Perhaps it doesn't much matter at this point who gets the fleeting leg up — outside the Beltway, few minds have been or will be changed by a purely academic debate over political one-upmanship. Voters who railed against Ashcroft's nomination will probably continue to feel betrayed by the new president and will rally behind 42 of 50 Senate Democrats. Those who supported Ashcroft's candidacy will feel vindicated, and stand behind his champions in the Senate.

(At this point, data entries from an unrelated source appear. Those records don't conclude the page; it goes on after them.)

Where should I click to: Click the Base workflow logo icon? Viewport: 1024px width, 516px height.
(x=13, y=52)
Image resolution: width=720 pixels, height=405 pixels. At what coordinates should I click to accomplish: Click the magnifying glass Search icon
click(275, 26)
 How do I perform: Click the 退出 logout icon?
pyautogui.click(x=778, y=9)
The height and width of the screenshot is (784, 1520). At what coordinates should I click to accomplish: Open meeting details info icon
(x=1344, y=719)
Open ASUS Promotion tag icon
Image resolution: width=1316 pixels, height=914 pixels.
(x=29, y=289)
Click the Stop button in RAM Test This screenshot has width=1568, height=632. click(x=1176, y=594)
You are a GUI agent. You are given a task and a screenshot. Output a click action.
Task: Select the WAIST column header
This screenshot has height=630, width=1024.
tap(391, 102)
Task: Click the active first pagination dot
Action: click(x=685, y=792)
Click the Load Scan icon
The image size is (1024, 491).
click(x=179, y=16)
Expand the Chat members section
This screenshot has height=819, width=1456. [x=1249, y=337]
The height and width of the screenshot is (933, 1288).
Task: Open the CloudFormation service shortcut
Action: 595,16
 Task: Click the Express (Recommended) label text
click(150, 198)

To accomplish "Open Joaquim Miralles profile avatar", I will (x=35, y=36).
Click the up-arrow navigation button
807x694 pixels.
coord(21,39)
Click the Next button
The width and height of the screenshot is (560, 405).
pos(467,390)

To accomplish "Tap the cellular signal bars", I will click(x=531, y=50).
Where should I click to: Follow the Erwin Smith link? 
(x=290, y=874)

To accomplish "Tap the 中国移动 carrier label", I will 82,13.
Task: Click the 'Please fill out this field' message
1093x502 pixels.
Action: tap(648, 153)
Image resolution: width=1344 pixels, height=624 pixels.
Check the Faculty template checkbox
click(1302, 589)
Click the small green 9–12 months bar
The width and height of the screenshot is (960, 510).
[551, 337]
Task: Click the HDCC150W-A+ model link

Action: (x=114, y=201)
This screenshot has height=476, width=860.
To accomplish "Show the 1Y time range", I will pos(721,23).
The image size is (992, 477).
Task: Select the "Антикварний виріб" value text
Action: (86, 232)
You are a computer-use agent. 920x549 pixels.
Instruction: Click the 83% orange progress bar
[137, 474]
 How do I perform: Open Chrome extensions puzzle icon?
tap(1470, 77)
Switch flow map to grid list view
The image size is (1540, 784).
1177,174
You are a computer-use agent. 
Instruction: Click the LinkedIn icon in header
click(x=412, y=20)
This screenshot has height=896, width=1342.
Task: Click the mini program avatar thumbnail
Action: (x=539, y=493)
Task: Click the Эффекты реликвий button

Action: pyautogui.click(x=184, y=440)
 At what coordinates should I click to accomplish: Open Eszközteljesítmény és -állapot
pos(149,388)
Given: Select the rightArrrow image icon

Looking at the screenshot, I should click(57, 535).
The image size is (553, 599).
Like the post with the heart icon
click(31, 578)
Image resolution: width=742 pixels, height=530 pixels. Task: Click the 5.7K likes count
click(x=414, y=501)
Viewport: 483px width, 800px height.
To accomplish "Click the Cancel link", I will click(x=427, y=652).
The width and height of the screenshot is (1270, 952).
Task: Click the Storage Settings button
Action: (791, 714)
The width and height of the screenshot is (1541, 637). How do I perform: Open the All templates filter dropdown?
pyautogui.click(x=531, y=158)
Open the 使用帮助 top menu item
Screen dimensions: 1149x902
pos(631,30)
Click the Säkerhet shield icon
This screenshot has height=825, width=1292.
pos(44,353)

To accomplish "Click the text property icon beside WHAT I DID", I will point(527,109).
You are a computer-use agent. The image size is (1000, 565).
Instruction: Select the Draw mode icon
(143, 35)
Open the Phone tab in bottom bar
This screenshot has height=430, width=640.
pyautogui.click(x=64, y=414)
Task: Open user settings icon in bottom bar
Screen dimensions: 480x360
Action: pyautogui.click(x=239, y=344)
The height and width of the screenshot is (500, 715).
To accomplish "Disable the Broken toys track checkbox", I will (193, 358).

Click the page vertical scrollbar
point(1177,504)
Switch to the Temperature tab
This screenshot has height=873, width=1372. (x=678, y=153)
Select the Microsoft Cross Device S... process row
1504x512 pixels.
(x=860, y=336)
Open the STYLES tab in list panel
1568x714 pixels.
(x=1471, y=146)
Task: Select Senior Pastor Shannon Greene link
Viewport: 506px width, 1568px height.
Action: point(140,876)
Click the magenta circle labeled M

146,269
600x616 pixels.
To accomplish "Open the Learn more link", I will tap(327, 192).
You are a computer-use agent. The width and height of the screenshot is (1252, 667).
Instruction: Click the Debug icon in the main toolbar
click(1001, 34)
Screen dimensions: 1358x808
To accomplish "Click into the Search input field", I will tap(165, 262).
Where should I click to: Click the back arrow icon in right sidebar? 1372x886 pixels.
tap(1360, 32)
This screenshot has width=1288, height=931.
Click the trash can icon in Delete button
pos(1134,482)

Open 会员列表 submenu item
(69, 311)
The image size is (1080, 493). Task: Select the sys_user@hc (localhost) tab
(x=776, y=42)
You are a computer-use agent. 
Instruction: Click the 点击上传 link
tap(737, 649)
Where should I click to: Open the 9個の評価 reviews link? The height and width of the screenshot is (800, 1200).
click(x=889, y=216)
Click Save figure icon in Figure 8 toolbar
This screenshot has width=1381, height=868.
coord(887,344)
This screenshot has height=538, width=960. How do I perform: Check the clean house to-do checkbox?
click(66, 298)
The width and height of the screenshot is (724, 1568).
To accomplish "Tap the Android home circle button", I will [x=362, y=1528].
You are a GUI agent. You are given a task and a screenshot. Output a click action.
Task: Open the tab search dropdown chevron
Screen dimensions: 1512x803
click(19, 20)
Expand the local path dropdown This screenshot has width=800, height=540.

In Washington, the confirmation means a return to the usual routines. After a swift and private confirmation ceremony led by Supreme Court Justice Clarence Thomas, Ashcroft strode purposefully into his new offices at the Justice Department Friday, making the rounds and shaking hands. While aides don't expect his first day on the job to be much more than ceremonial, they insist Ashcroft is raring to get down to work and leave his bitter confirmation battle behind him. "I will confront injustice by leading a professional Justice Department that is free from politics; that is uncompromisingly fair," the new AG said in written remarks released Friday.

What's on Ashcroft's plate?

Ironically, perhaps, given the feverish nature of civil rights and abortion rights protests surrounding Ashcroft's nomination, there's very little on the foreseeable horizon at Justice involving any of those hot-button issues. Instead, the department faces a docket heavy with antitrust issues, including the ongoing Microsoft case and various pending airline mergers. In the coming months, Ashcroft will also get to weigh in on a few pieces of tobacco legislation.

But civil rights activists in particular will be keeping their eyes on Justice; legislation pertaining to voter redistricting (an often controversial and divisive issue) is likely to surface soon. And given many black voters' dissatisfaction and claims of disenfranchisement (stemming primarily from last November's presidential election), debate surrounding redistricting could prove explosive. The new AG will be watched like a hawk as he maneuvers through this one, but if he handles it well, Ashcroft has a chance to calm fears within the black community that he is insensitive to their concerns.

Ashcroft was criticized harshly during his confirmation hearings for failing to enforce civil rights laws while governor and attorney general of Missouri. He was also reproved for actively opposing Ronnie White, a black judge appointed to a federal court by former president Clinton. Friday, perhaps in an attempt to broadcast his inclusive intentions, Ashcroft's aides said his primary candidate for deputy attorney general is Larry D. Thompson, a black lawyer who was a U.S. district attorney in Georgia during the Reagan administration. Of course, while Thompson's nomination might conceivably smooth a few feathers, it would probably ruffle at least as many — Thompson was one of Clarence Thomas's primary backers during the Supreme Court Justice's acrimonious confirmation battle.